Where It Showed Up in My Life
I still remember one day, just as we were starting a company called BuiltGen, I had a talk outside on the deck with my brother.
I was deep in my spiral, arguing against him on why our business was bound to fail.
"What if it doesn't work?" "What if we lose everything?" "What if people laugh at us?"
My brother looked at me with this expression I'll never forget.
"We'll figure it out."
And I want to appreciate him for pushing me, because I couldn’t have gotten to where I am without him.
But at that time, those four words terrified me more than any failure could.
Because starting meant leaving the safe prison of my thoughts. It meant things could actually go wrong in reality, not just in my head.
But he pushed. And we started.
What began as BuiltGen has since become Trendify.
And today, we’re working with billion-dollar brands.
The same business I was convinced would fail before it began.
Here are some of the lessons I learned as I began taking action:
The real challenges were nothing like I'd imagined.
The real lessons were invisible until we moved.
The real path only appeared by walking.
Heck, even this newsletter evolved like a million times.
I’m sure some of you remember when it was me posting images of myself traveling.
But each death of what I thought it should be birthed what it actually was.
If I'd waited until I "figured it out," you'd be reading nothing right now.
And I wouldn't be waking up to 1-2 messages a day from readers telling me how these words changed something in them.
That’s the power of action.
What the Wisdom Reveals
There's this quote from philosopher Kierkegaard that I love:
"Life can only be understood backwards; but it must be lived forwards."
Here's what that really means: Your mind wants to understand before it moves. But life only reveals itself through movement.
Think about learning to ride a bike.
You can study physics, read about balance, and watch a thousand videos.
But you'll never actually know how to ride until you get on and fall.
The falling IS the learning. The doing IS the knowing.
And the thing about overthinking is that it feels productive.
You're exhausted from all that mental effort, so surely you're making progress, right?
The mind creates these elaborate mazes because it mistakes complexity for safety.
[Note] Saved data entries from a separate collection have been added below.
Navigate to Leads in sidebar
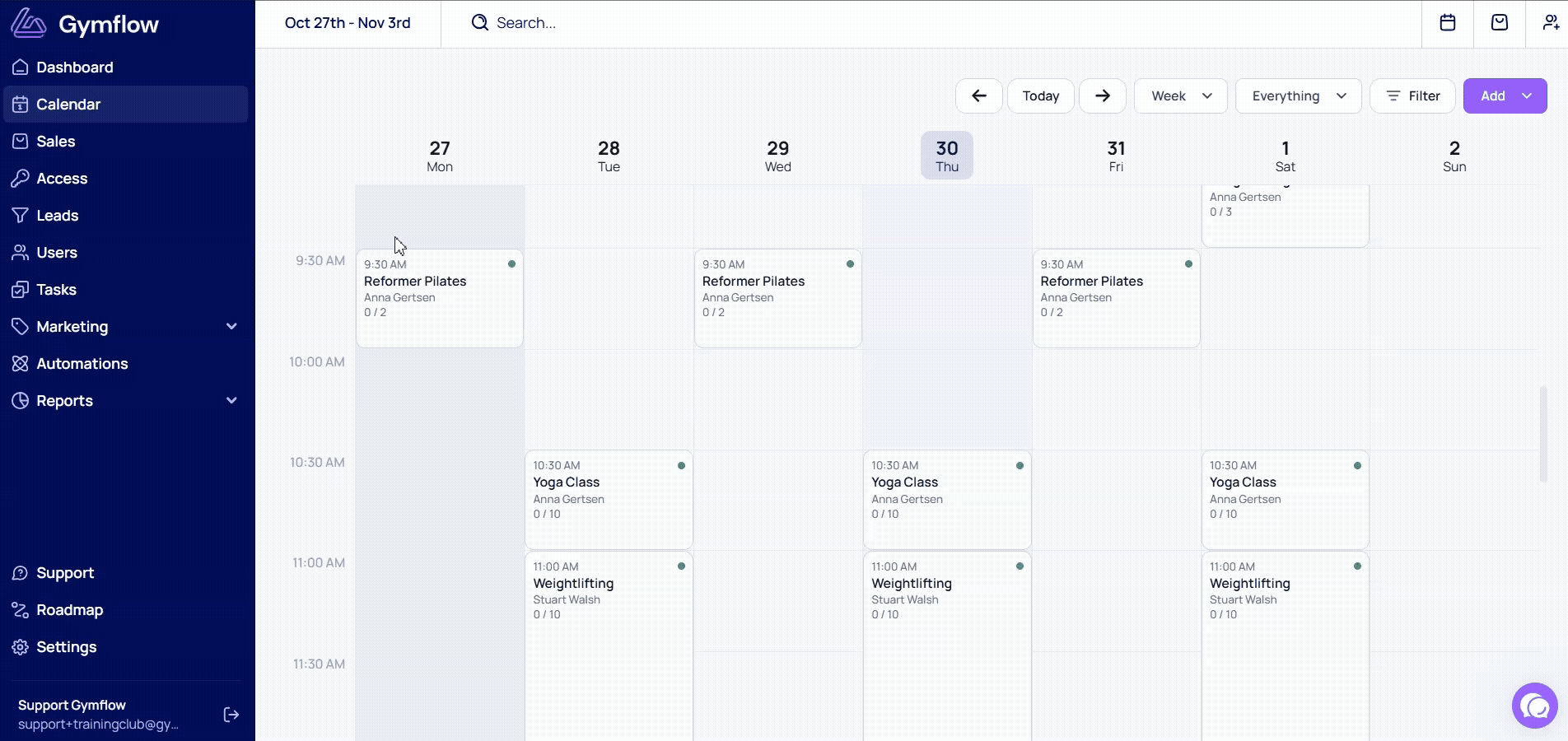Viewport: 1568px width, 741px height. pyautogui.click(x=57, y=216)
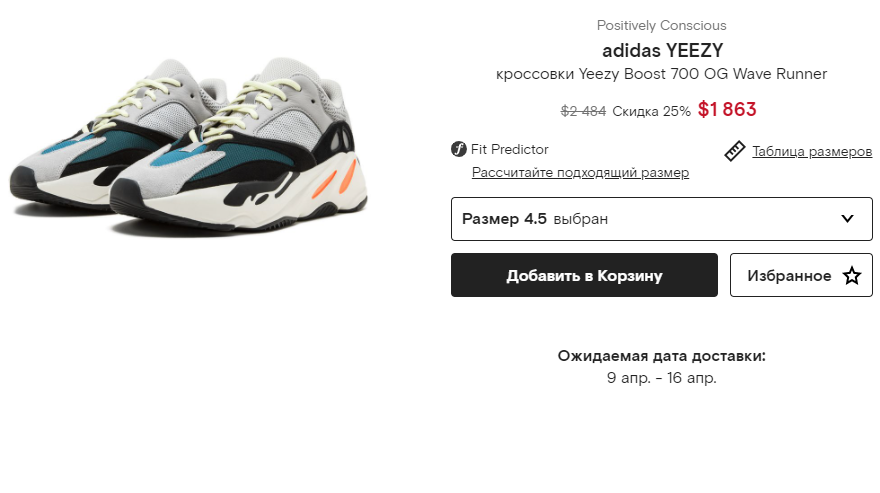This screenshot has width=880, height=493.
Task: Click the adidas YEEZY brand name
Action: click(662, 51)
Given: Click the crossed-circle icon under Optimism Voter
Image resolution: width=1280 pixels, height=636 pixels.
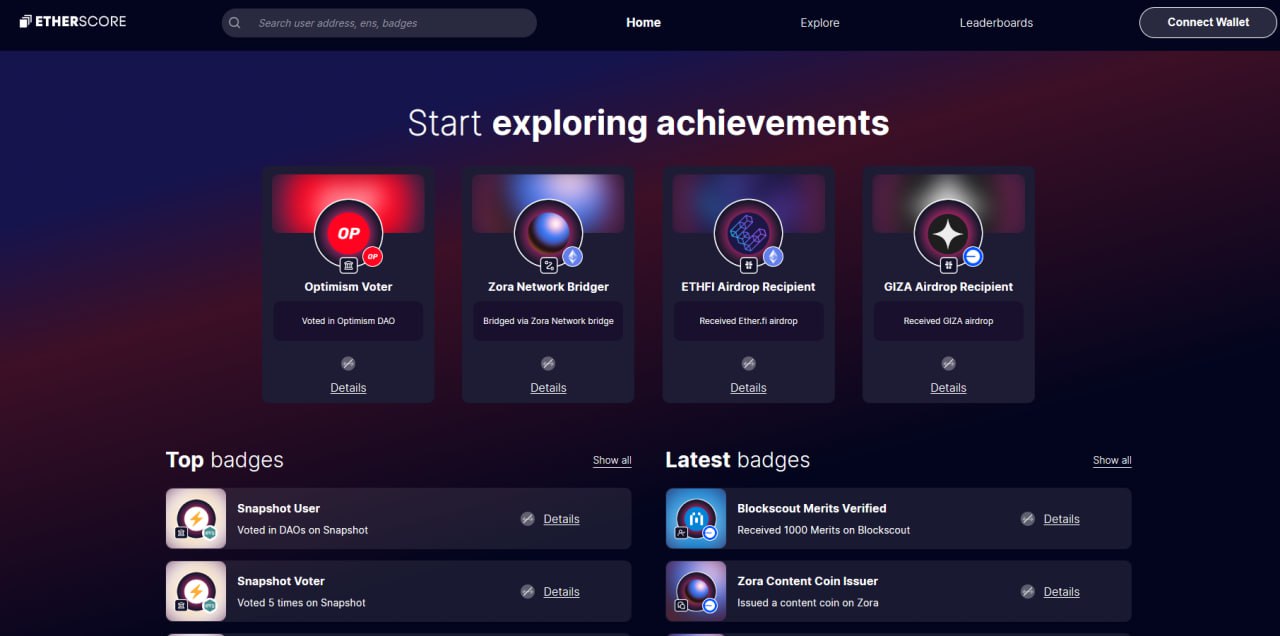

"If I just think through everything, I'll be protected from failure."
But that's the ultimate delusion.
Because while you're thinking, someone else is doing.
While you're planning, someone else is learning.
While you're waiting for clarity, someone else is creating it through action.
How I'm Trying to Live Now
What broke the cycle for me wasn’t more thinking, it was lowering the bar for action.
When I felt myself sinking into analysis, I forced myself to do the smallest step forward.
If I wanted to write → I’d just open a blank doc and type one messy line.
If I wanted to train → I’d drop down and do a few push-ups.
If I wanted to reach out → I’d send a three-word message: “Thinking of you.”
The size didn’t matter. What mattered was momentum.
Because the moment you move, the overthinking collapses.
From there, momentum builds on its own.
One messy line becomes years of writing.
One rep becomes a body built through daily training.
One small reach-out becomes a life of real connection.
Now, whenever paralysis creeps in, I remind myself:
Every moment spent thinking is a moment not spent becoming.
And life is too short to waste on thought alone.
So try this: the next time you catch yourself stuck, don’t think harder. Don’t try to reason your way out. That’s like trying to dig yourself out of a hole.
Take the smallest action instead. And do it before your mind can object.
You'll find something remarkable:
The thinker who was so worried... disappears the moment you act.